Congress wisely made the anti-money laundering program requirement flexible enough so that each firm could tailor its program to the firm's size, business activities and customer base. The template, which firms can download from our Web Site, www.nasd.com, provides language that firms can tailor to address their particular situations. Our template urges firms to develop procedures even for those activities, such as cash transactions, that the firm prohibits. That way, the firm will have procedures to detect when the policy has been breached and, if breached, to ensure that the firm complies with any applicable anti-money laundering regulations.

 

In addition to giving detailed explanations of the many regulations and how they would apply to various business relationships and financial products, the template contains instructions and links to other resources that are useful for developing an anti-money laundering compliance program. The NASD template has had over 7,600 visits since going live in July of this year.

 

Workshops. NASD also conducted two phone-in workshops for member firms concerning the PATRIOT Act and anti-money laundering compliance. We held these workshops on April 19 and May 21 of this year and over 1,000 participants called in to join them. We plan to conduct another workshop this month to address the customer identification and verification requirements, which firms will have to implement by October 26. In addition to the workshops for member firms, NASD has hosted two anti-money laundering workshops for our examiners.

 

OFAC Search Tool. NASD has created a search tool, which is accessible through NASD's anti-money laundering Web Site and enables firms to electronically search OFAC's "Specially Designated Nationals and Blocked Persons" list.
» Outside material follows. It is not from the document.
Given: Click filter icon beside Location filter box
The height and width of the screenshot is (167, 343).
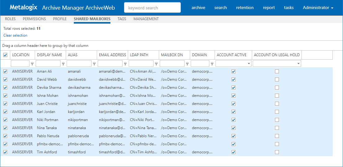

There have been over 17,000 visits to our OFAC search tool since its launch in June.

 

Web Site Information and Online Training. In addition to our Notices to Members, our template and our OFAC search tool, our Web Page provides links to all of the reporting forms that firms will need for anti-money laundering compliance, as well as to various other sources of anti-money laundering information. NASD attorneys have also participated in numerous speaking engagements to discuss anti-money laundering issues and to answer firms' questions, and they will continue to do so at our upcoming Fall Conference in San Diego and at the NASD Institute in Baltimore.

 

We have also developed an online anti-money laundering training course, which firms can use to meet their statutory obligations under the PATRIOT Act and NASD Rule 3011 to develop an on-going anti-money laundering training program for employees. As of August 31, over 6,000 people had registered for our online training course.

 

Coordination Between NASD and Government

 

Coordination and communication with the Treasury Department and the SEC have been indispensable in this area. Throughout this process, the Treasury Department and the SEC have provided us with information that we have needed to develop anti-money laundering initiatives to assist broker/dealers, and they have provided helpful and timely comments on our template and the various publications that we have issued. This has enabled NASD to work efficiently, to present consistent interpretations and instructions to the industry and to define our expectations for firms under the regulations.

 

Continued coordination among regulators will remain critical in the future. Significant issues remain concerning how this regulatory regime that has historically applied to depository institutions will apply to the securities industry. We are pleased that the Treasury Department was receptive to hearing about how the application of these proposed regulations might affect the various participants in the securities industry, and we look forward to continuing our dialogue with Treasury on these and similar issues in this very important area.

 

Conclusion

 

I am pleased to have this opportunity to share with the Committee NASD's part of the extensive efforts that have been made over the course of the last year to ensure compliance with the anti-money laundering provisions of the PATRIOT Act. NASD pledges to continue to work with Congress, Treasury, the SEC and other regulators in implementing and enforcing this important law.